Evaluation of cytomegalovirus "Blips" in high-risk kidney/kidney-pancreas transplant recipients.

Abstract

Cytomegalovirus (CMV) is a significant cause of morbidity and mortality after solid organ transplantation. While guidelines suggest using highly sensitive QNAT assays for CMV detection, there is no defined viral load to guide initiation of preemptive therapy. This study evaluates the progression to quantifiable CMV (DNAemia) following a CMV "blip" in high-risk (D+/R) kidney/kidney-pancreas (KP) transplant recipients. This is a single center, retrospective study. A CMV "blip" was defined as the first positive QNAT assay below the level of quantification(<1.37×102 IU/ml or<200 viral copies). Subsequent CMV QNAT assays were followed to assess the progression from blip to CMV DNAemia for 1 year following transplant. A total of 134 patients were included in the study.
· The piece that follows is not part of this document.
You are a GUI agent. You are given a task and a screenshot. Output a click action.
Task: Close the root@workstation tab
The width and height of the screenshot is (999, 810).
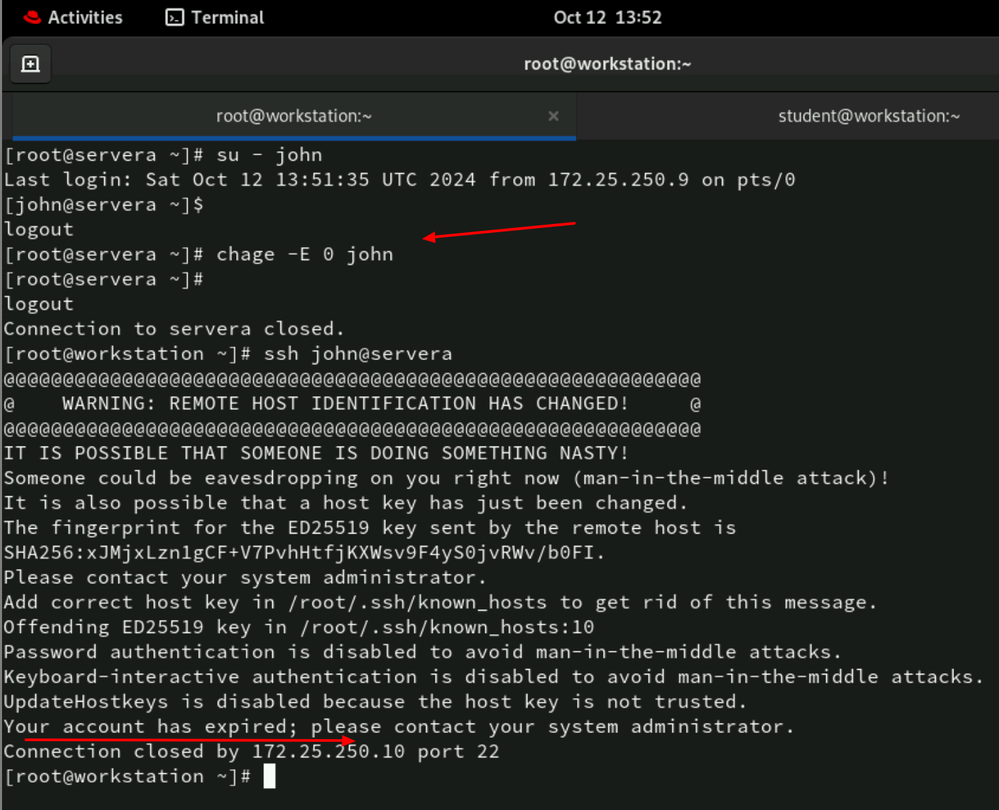click(x=553, y=116)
Fifty-three (39.6%) patients had their first positive CMV QNAT value below the level of quantification, a "CMV blip." Of these 53 patients, 69.8% (n=37) progressed to DNAemia while 30.2% (n=16) did not. The median time from transplant to the first CMV blip was 68 (46-97) days and most patients with viral blips (71.1%) were on prophylaxis. No differences in patient characteristics were found among those who progressed from blip to DNAemia and those who only had a blip. In CMV high-risk kidney/KP transplant recipients, CMV blips progressed to CMV DNAemia in the majority of cases. This progression typically occurred 2-3weeks following the initial blip. CMV blips are common early posttransplant despite prophylaxis and likely represent an early marker of CMV infection.